The problem >> Output word for word the lines from the one with "Viewport: 581px width, 498px" to the final line of the data, both ends included, but skip the pictures.
***** Provided data *****
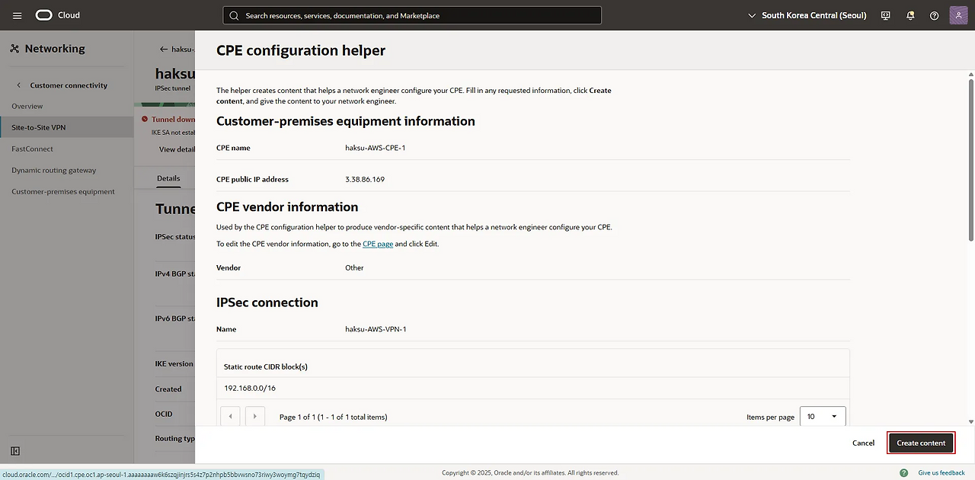Viewport: 975px width, 480px height.
Task: Open FastConnect from the sidebar
Action: pos(32,149)
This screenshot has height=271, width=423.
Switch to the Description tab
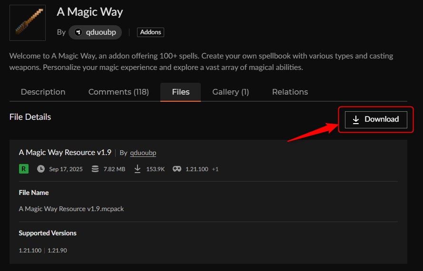pyautogui.click(x=43, y=92)
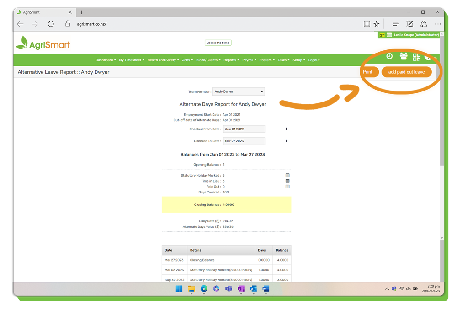Click the clock icon in green navbar
This screenshot has height=317, width=468.
pyautogui.click(x=389, y=56)
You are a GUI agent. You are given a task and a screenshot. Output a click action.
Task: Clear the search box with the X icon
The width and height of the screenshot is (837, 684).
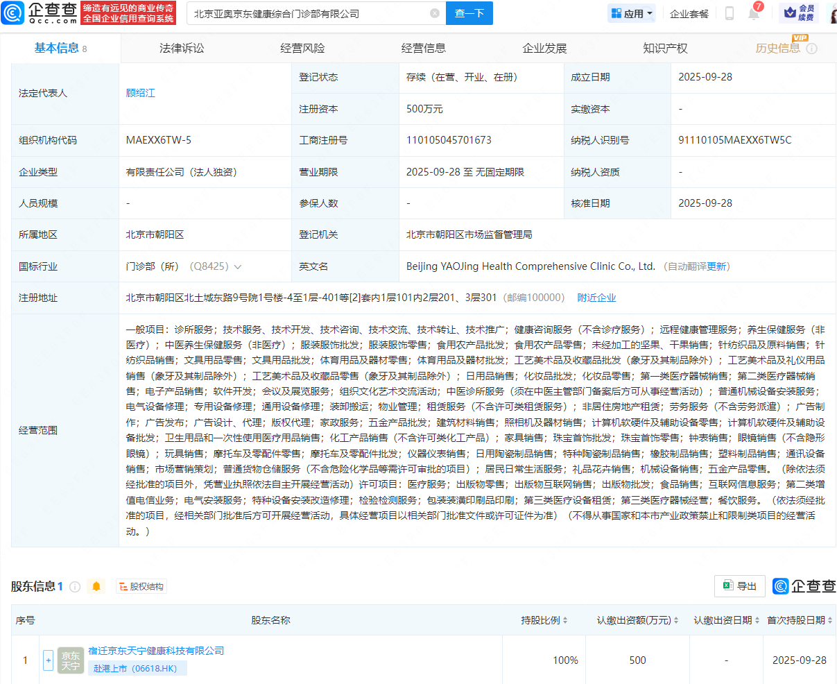(x=435, y=13)
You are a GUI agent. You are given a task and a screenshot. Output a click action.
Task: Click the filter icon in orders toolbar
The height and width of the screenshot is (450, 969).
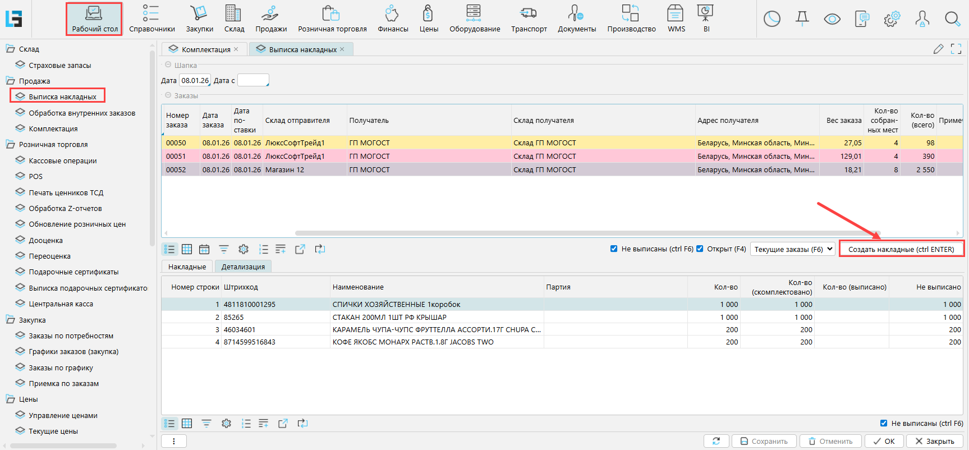224,249
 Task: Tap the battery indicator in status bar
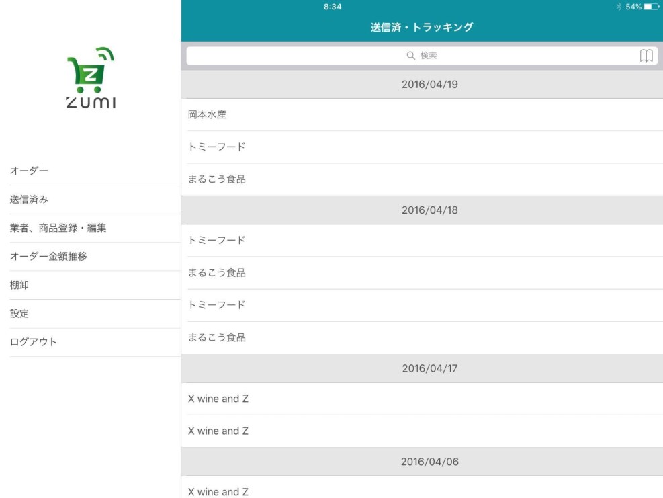click(x=650, y=7)
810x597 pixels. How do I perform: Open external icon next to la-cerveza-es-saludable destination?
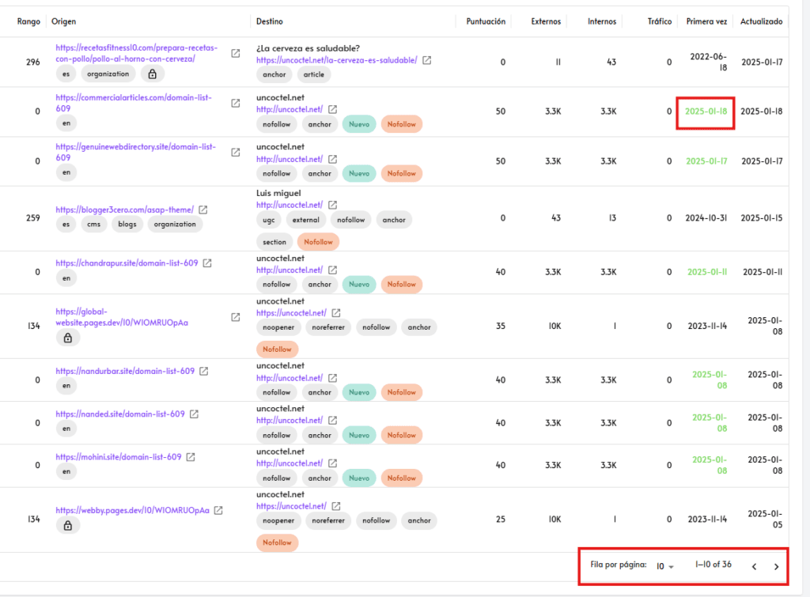[427, 60]
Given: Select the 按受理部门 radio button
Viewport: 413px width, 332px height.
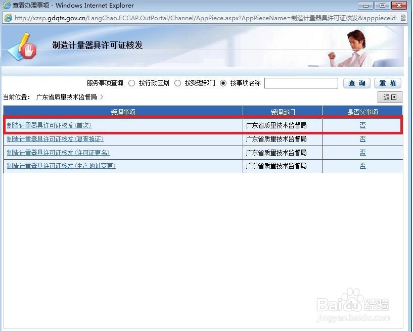Looking at the screenshot, I should click(x=178, y=83).
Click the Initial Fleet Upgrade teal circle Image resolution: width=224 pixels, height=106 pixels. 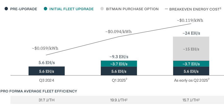pos(45,9)
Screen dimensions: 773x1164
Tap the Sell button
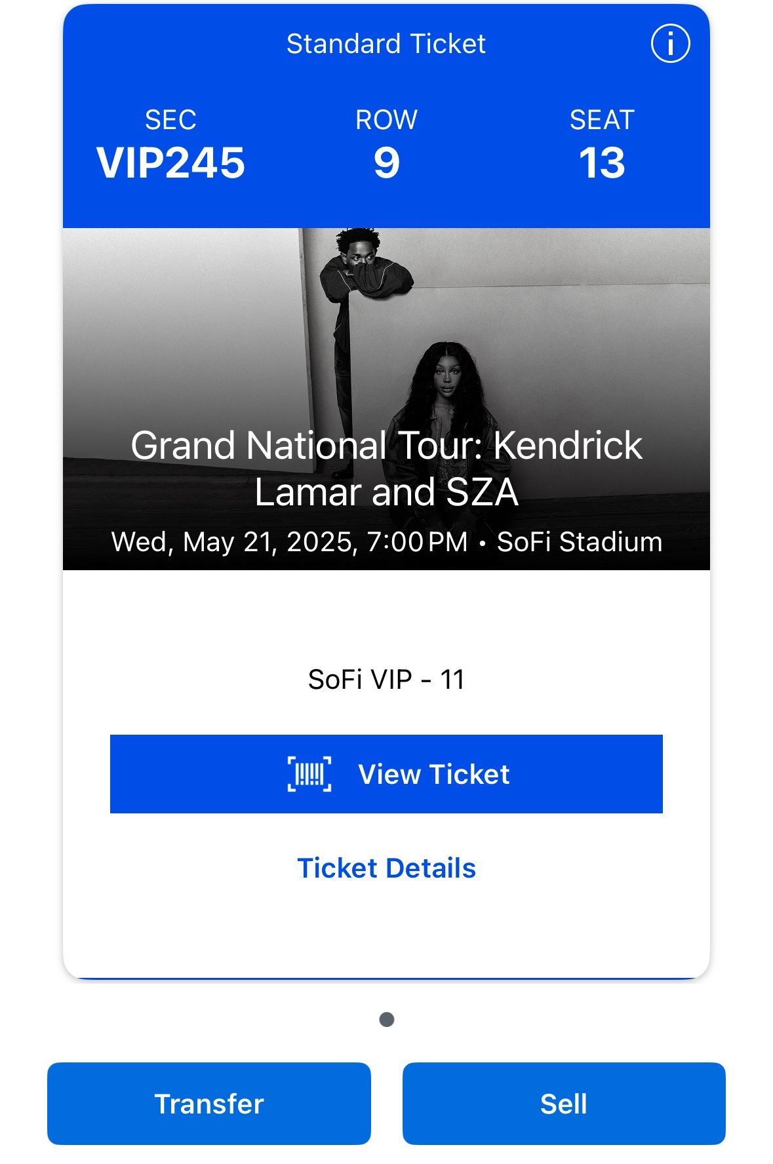[564, 1104]
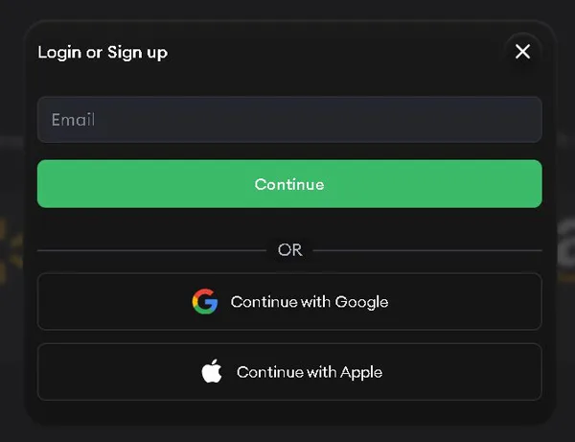The height and width of the screenshot is (442, 575).
Task: Click the "Login or Sign up" heading
Action: point(103,52)
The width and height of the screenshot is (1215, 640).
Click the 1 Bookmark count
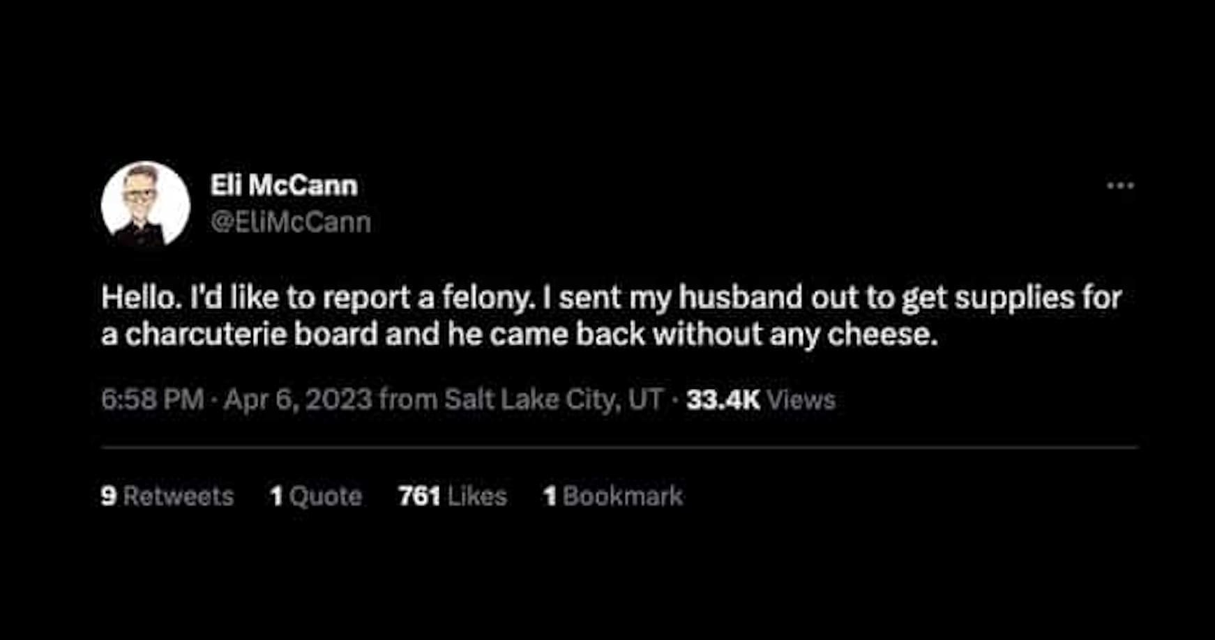coord(613,496)
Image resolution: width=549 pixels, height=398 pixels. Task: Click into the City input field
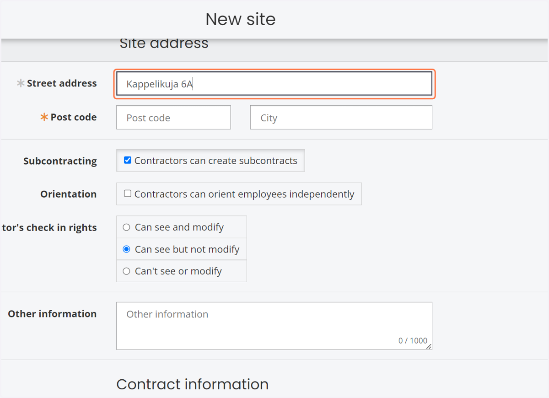[x=341, y=118]
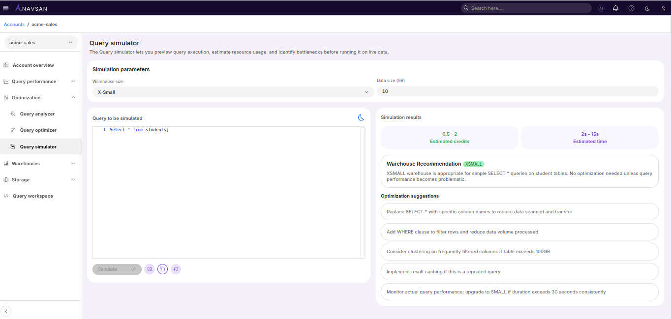Open notifications via the bell icon
This screenshot has height=319, width=671.
tap(615, 8)
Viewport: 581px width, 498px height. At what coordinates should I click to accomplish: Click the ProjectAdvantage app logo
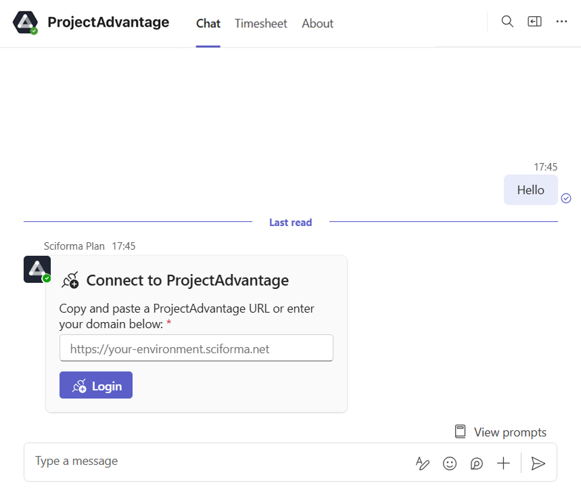tap(26, 23)
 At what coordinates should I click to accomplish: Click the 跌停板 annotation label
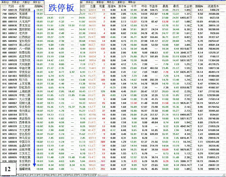[61, 8]
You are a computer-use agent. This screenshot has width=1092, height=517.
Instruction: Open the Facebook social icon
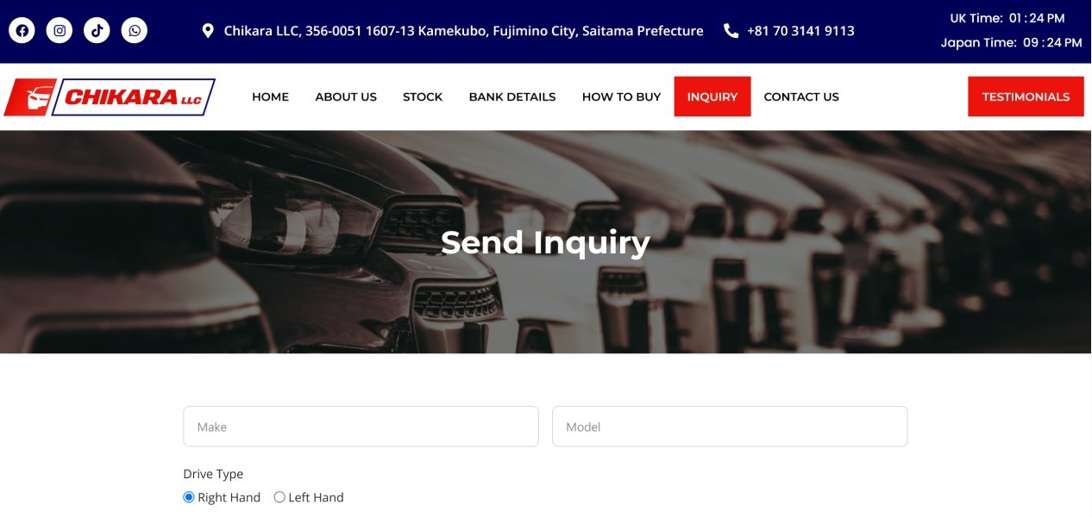click(22, 31)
*****
Solved exercise >>
Viewport: 581px width, 498px height. At what coordinates should I click to accomplish: Click the ProjectAdvantage app logo
tap(26, 23)
 At what coordinates should I click to accomplish: Click the 跌停板 annotation label
[61, 8]
You are a computer-use agent. This screenshot has width=1092, height=517.
Instruction: Open the Facebook social icon
click(22, 31)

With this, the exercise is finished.